The team's fix was to stop letting the planner choose. We took the joins out of SQL and resolved them in application code: query each table separately with WHERE shop_id = X AND status = 'active' (which uses clean indexes predictably), then stitch the results in Go.

It works. But it's a workaround for a query that's conceptually one thing: find all keywords reachable from this shop. The graph traversal is happening, just spread across multiple queries and some application code, with the planner taken out of the loop entirely.

Would I actually use a graph database?

Constraints:

The hierarchy is only 3-4 levels deep. Graph databases shine on deep or unbounded traversal. Mine is bounded.
Nobody on the team has run Neo4j in production. PostgreSQL we know cold.
Our source of truth is already in Postgres. Adding a graph database means syncing two stores or migrating the source of truth, both big commitments.
Our queries are predictable. We're not doing pattern matching or shortest-path.

I'm not sure I'd reach for Neo4j here. The elegance of the Cypher query is real, but the operational cost feels high for the shape of problem I have.

What's more interesting is that the graph lens opened up another option.

A different option

What if every entity in the hierarchy carried its ancestor IDs directly?

ad:               id, shop_id, ad_group_id (nullable), status
ad_group_keyword: id, ad_group_id, tag, shop_id
ad_keyword:       id, ad_id, shop_id, ad_group_id (nullable), status

ad_group_ad still records the actual ad-to-group membership, but ad.ad_group_id is a maintained denormalization. Same idea on the keyword tables: each keyword carries shop_id, and ad_keyword also carries ad_group_id and status. The ID columns are nullable where the relationship doesn't apply.

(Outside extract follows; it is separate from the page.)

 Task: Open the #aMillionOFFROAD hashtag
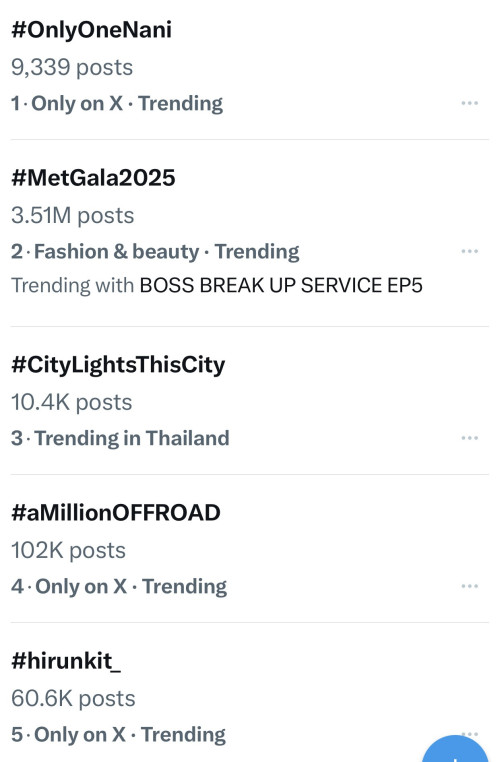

Now the "find" queries get simpler:

-- All keywords in a shop
SELECT * FROM ad_group_keyword WHERE shop_id = $shopId
UNION
SELECT * FROM ad_keyword WHERE shop_id = $shopId AND status = 'active'

-- All keywords in a group
SELECT * FROM ad_group_keyword WHERE ad_group_id = $groupId
UNION
SELECT * FROM ad_keyword WHERE ad_group_id = $groupId AND status = 'active'

-- All keywords in an ad
-- Step 1: get the ad's group (single PK read)
SELECT ad_group_id FROM ad WHERE id = $adId
-- Step 2: pull keywords from both sources
SELECT * FROM ad_keyword WHERE ad_id = $adId AND status = 'active'
UNION
SELECT * FROM ad_group_keyword WHERE ad_group_id = $adGroupId

These are direct lookups on indexed columns. There's no join for the planner to mis-optimize, no intermediate result set whose size depends on data distribution. The query behavior is the same whether a shop has 50 keywords or 50,000.

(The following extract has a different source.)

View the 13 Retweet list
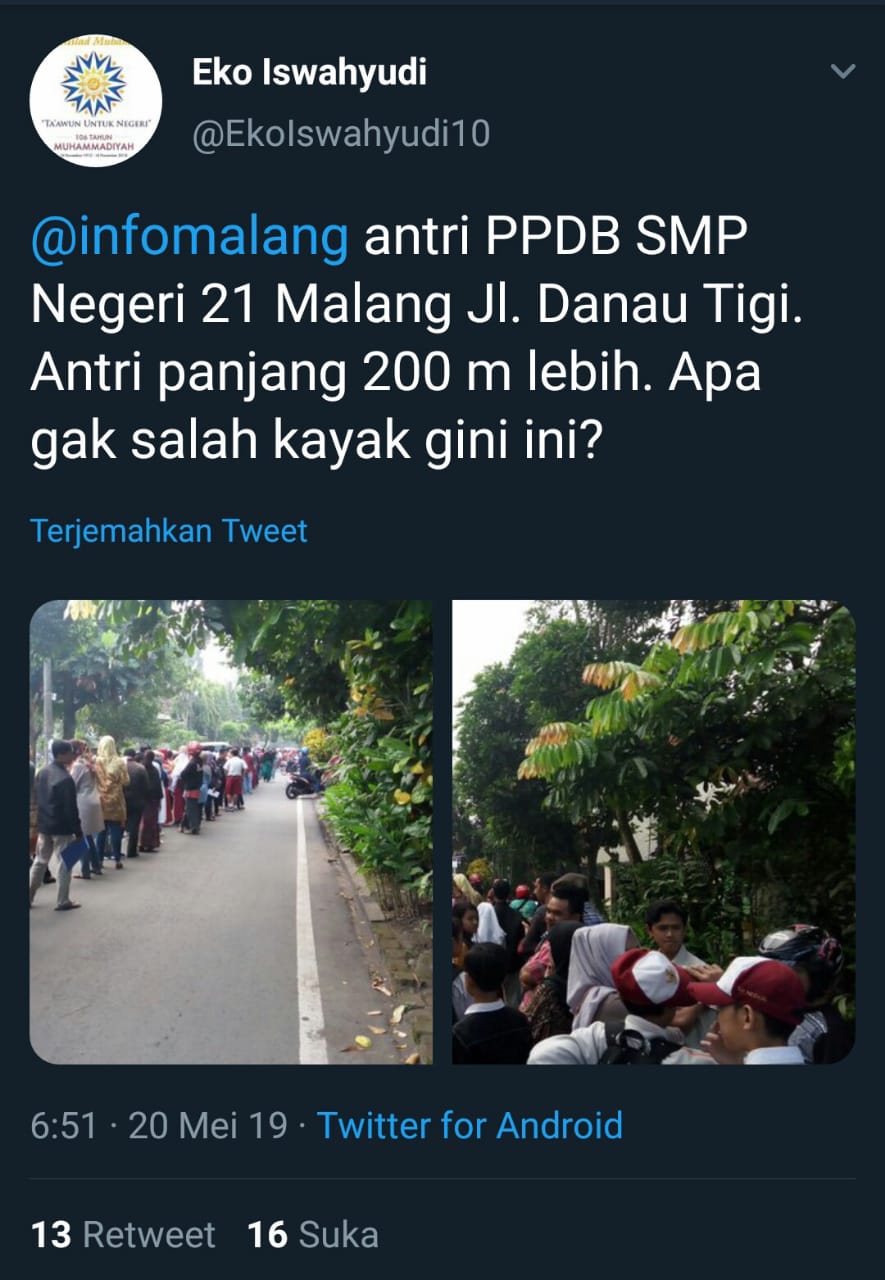[123, 1235]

The third case is two reads, but step 1 is just a primary-key lookup on the ad row we'd usually be fetching anyway.

The cost is that denormalization is now a system, not a single column. Moving an ad updates ad_group_id across its keywords; soft-deleting an ad updates status across its keywords. Two operations, both fan out to the keyword rows, both have to be transactional or the data drifts.

Drift is the part that worries me. The query patterns get dramatically cleaner, but the write paths get more places they could go wrong. Six months later, someone adds a new way to move ads between groups and forgets to update the keywords. The reads quietly return wrong results. So I'm not sure denormalization is the answer either.

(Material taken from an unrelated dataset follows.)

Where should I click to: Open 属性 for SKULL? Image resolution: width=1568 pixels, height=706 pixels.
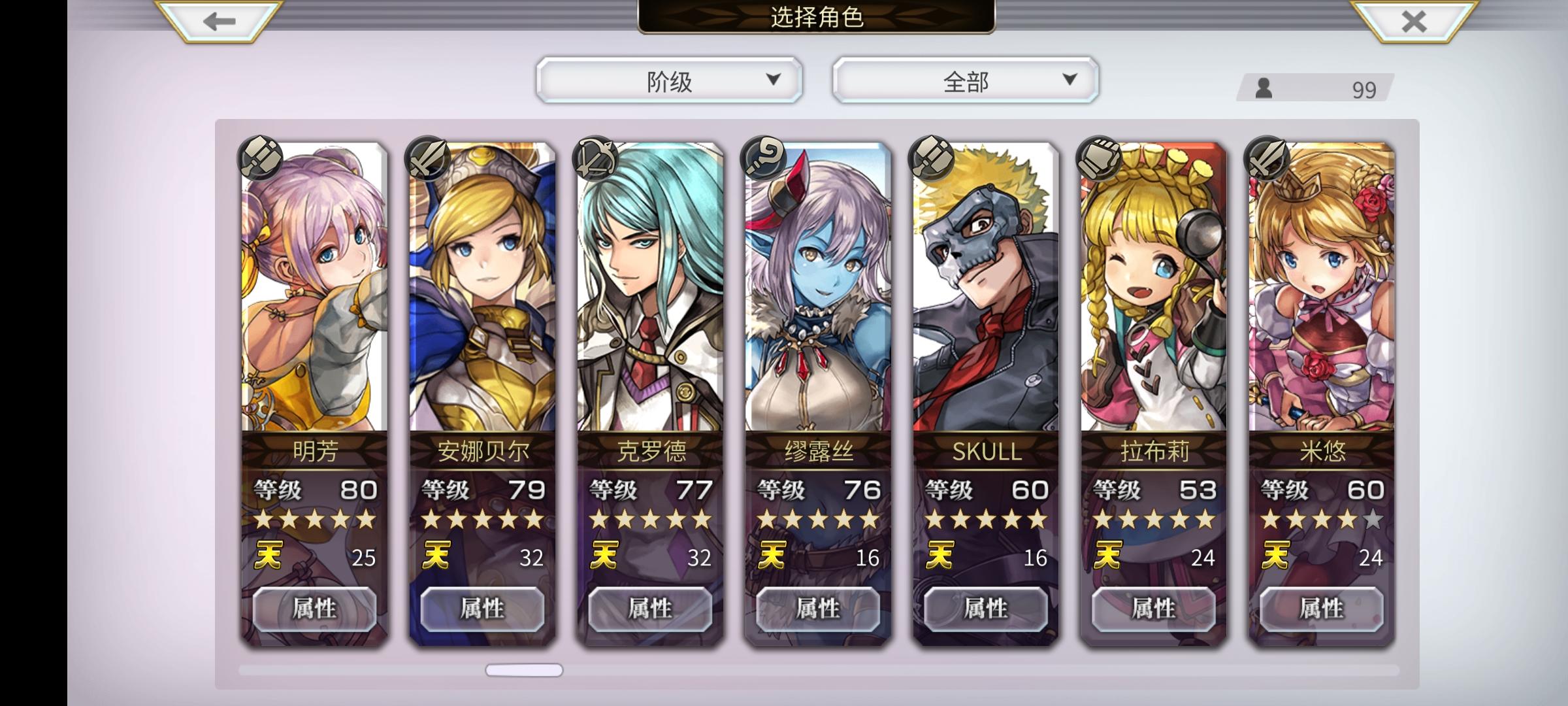click(986, 609)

What surprised me is that I'd been treating it as a normalization problem ("where should the foreign keys go?") instead of a modeling problem ("what shape does the data actually have?"). The graph perspective is what reframed it for me.

The takeaway

The data was always graph-shaped. The queries were always graph queries. The schema and the application code were doing graph work without the vocabulary to describe it. And once I could see the shape, alternatives I hadn't been considering became visible, even if I haven't decided which one is right.

I'm not sure I'll ever reach for a graph database. But learning about them is already changing how I think about modeling, even though I'm not using one.